Anyway I thought I'd go along to find out whether he could do anything about my long standing asthma and hayfever conditions. He couldn't - the breathing difficulties became no better whatsoever, however he did something more wonderful.

One of Richard's great skills was his therapeutic counseling. He would never admit it himself but he was an amazing listener and you were able to talk things through in great detail.

Now don't misunderstand me, I didn't have any deep psychological issues that I needed to work through, however as some of you who know me will know, I'm a big thinker. Not one of life's great philosophers or brainstormers, but I can think about trivial issues like why a pigeon would choose to change direction at the exact time it does, in minute detail - I mean why? It's not got anything on has it? It's full up and doesn't need to eat, so why decide to turn round then? What are it's motives?

And therein lay my problem, these aren't things I would ever talk to anyone about, because a) They're only really interesting to me b) I may be committed to hospital or c) Nicky may be pushed to the brink of divorce. So these ideas and thoughts lay there in my brain, they were never externalised and therefore became what I term 'junk thought', things that are in your head that basically just make a mess.

Then, along came Richard.

Now I paid the guy £35 a session and the asthma thing wasn't working frankly, so I started talking to him about these absurd musings. And it was the most liberating thing I've ever done. I became more clear headed, far less stressed and generally lighter in my life all round. But, then I stopped going for a few weeks and he moved away and I was left with no outlet again.
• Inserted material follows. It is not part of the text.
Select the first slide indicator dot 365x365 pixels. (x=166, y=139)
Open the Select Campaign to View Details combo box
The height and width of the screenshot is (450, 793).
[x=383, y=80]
Now I've found a bit of an outlet for this on the BBC Five Live UK Message Board but there's some shit in my head that couldn't even be posted up there, after all it's an open forum and as I said earlier I could be committed to hospital.

So here I am, in a closed forum and this is where I'm going to get all that junk thought out. In fact I think (If I can work out how) I may rename the blog so bye bye to 'The various ramblings of Six' thank you for being my blog name.

Thank you to David, Gavin and Span for visiting the site so far. I fully understand if you never want to darken my blog again.

Thursday, October 13, 2005

The beginning bit

Hello to anyone who's stumbled on to this corner of the web.

I'm going to keep this purely social and family based, I guess it'll be more of a diary than social comment. Can't remember which philosopher it was who said that anyone who pens a diary secretly wants it to be found. I guess that's true of this. I'm not really that bothered about who finds this, I just hope whoever I bag over the next who knows how long, doesn't stumble in here themselves.

So things I'm proud of today:

1. I got a letter in to Time Out, never had a letter published, but finally the narcissus complex got the better of me
2. Nicky's taught Eben to shout 'tuuune' with his hands above his head when born slippy comes on the radio. My son, my son.